During his final days, Truman flew to Los Angeles to stay with his most steadfast and loyal friend, Joanne Carson, former wife of Johnny Carson. She and the TV talk show host had lived in elegant apartments at the United Nations Plaza, where Truman maintained a residence. Unlike his artful swans of yesterday, Joanne was more like a “lovely, lonely little wren,” in Truman’s words.

Before winging his way west, Truman had been rushed to Southampton Hospital. Doctors there had found him near death and put him in an oxygen tent.

Jack Dunphy was constantly nagging him to give up “booze and pills.” When Truman got to Los Angeles, he told Joanne, “The time has come to say my farewell to Jack Dunphy.”

In the twilight of his life, even though late at night he envisioned scene after scene spinning through his head,
Answered Prayers
was abandoned, albeit privately, without fanfare in the press or to any of his few remaining friends.

The morning of August 25, 1984, dawned bright and sunny over Los Angeles, City of Unfulfilled Dreams, with apartment after apartment inhabited by wannabee stars hoping to become a celebrity like Truman or, even better, like Marilyn Monroe or Paul Newman.

Joanne went to check on Truman, but he told her he wanted to rest some more, since he wasn’t feeling well.

He begged her to stay with him. Until around noon, he talked incessantly, going over all the traumas of his life, some of them dating back to his childhood in Alabama.

Then he lay back on the pillow. Having told Joanne “the story of my life,” he fell into a deep sleep.

His final words to her were, “Let me go, dear one.”

He didn’t want her to call paramedics, but she did. When they arrived, they pronounced him dead at 12:21pm.

Outside, the impossible traffic of Los Angeles moved on, but at a snail’s pace.

Had he lived until late September of that year, Truman would have been sixty years old. The body of the dead author was cremated.

Over the coming years, Truman’s ashes were stolen twice but recovered. Eventually, they were mixed with those of Jack Dunphy, who remained living until 1992. Their collective ashes were scattered to the winds at Crooked Pond, near his beloved home at Sagaponack on Long Island. The site is commemorated with a plaque affixed to a rock near the spot where their ashes, as they were tossed into the pond, were blown away by a terrific wind that descended unexpectedly from the north.

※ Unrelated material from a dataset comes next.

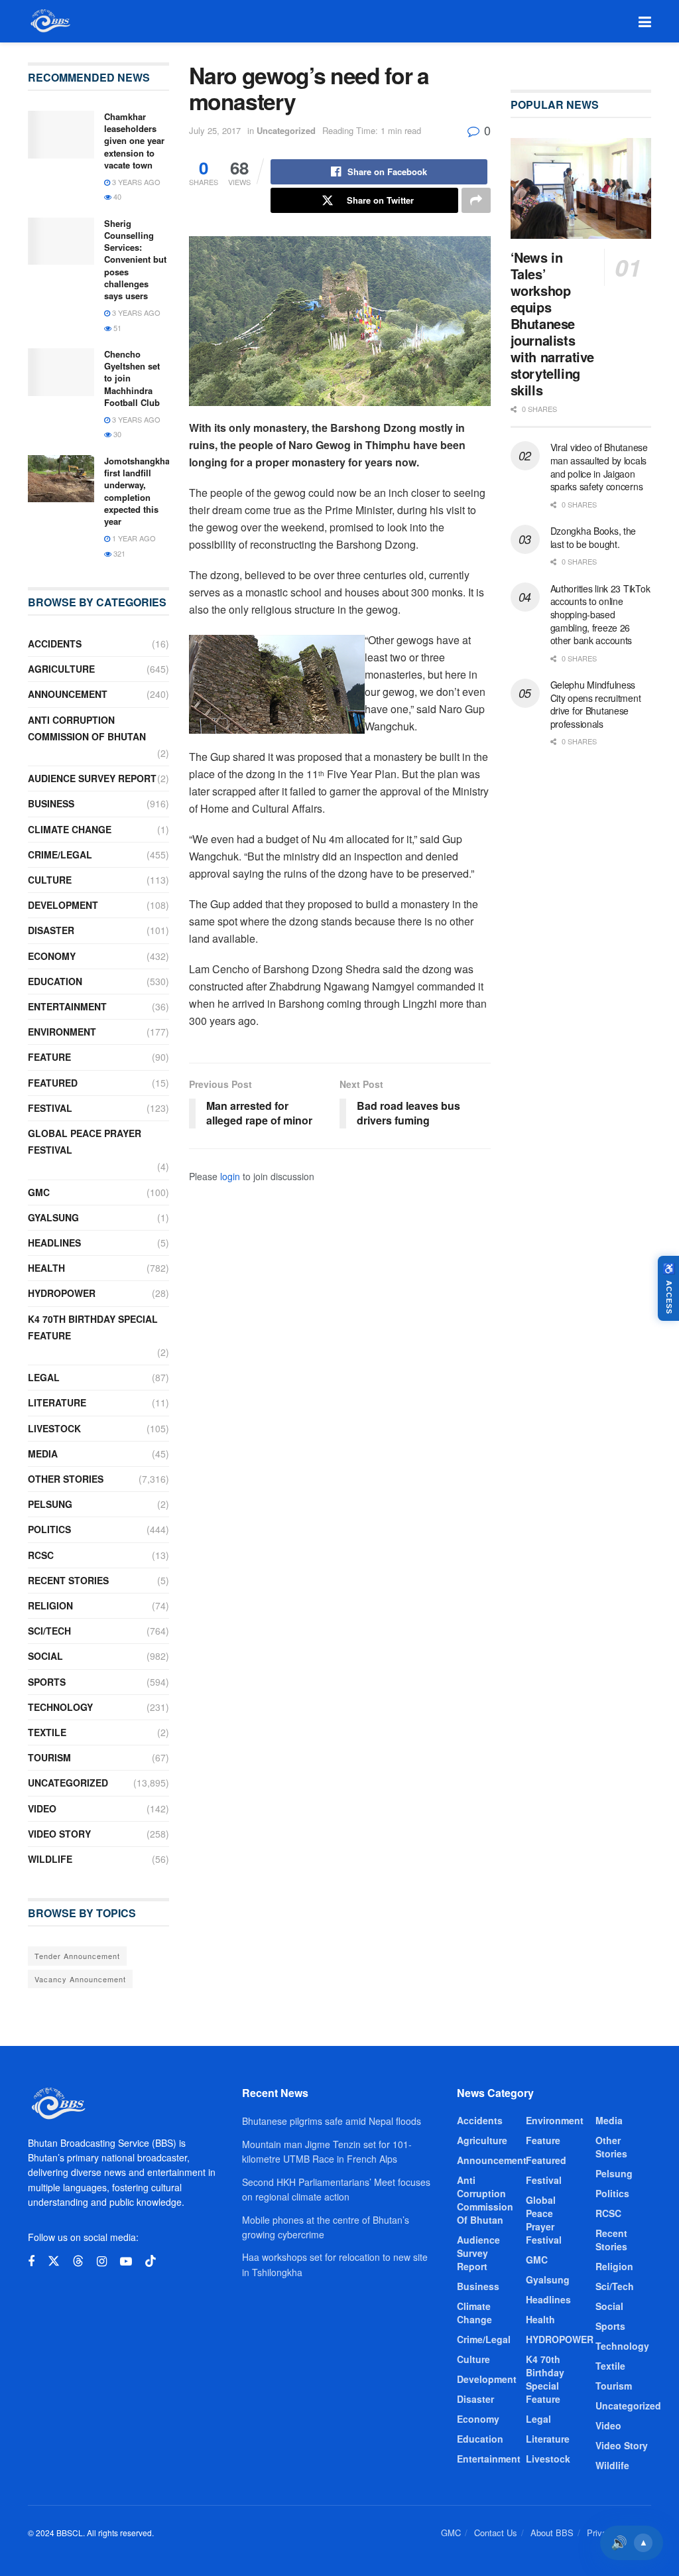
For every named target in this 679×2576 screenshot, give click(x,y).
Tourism (49, 1757)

George Plimpton, editor of
The Paris Review
, wrote a kind of epitaph to Truman:

“He had the opportunity to observe first hand the crumbling-away, the loss ofmorale and sense of consequence, the desperate and defiant secret lives, the hyperactive despair and ruinous lack of self-discipline of the monied class of our time: of being highly observant and intelligent witnesses to the decline of the West itself, spies in the house of Trimalchio.”

GORE VIDAL
The Last Surviving Giant of American Literature’s Golden Age

“I’m having one final drink of whiskey in the departure lounge of life. The plane to oblivion is about to fly away, destination unknown.”

At the beginning of 1962, Howard Austen, Gore Vidal’s longtime companion, checked into Memorial Hospital (now known as Sloan-Kettering Memorial Hospital) in Manhattan. A large growth had formed in his throat and was thought to be cancer of the thyroid.

Ironically, during his first visit to see his friend after his operation, Gore ran into Tennessee Williams in the hospital’s corridor. The playwright was also visiting his longtime lover, Frank Merlo, who had lung cancer. Gore later claimed that Tennessee had proclaimed, “The bells will soon be tolling for me as well as for Frankie.”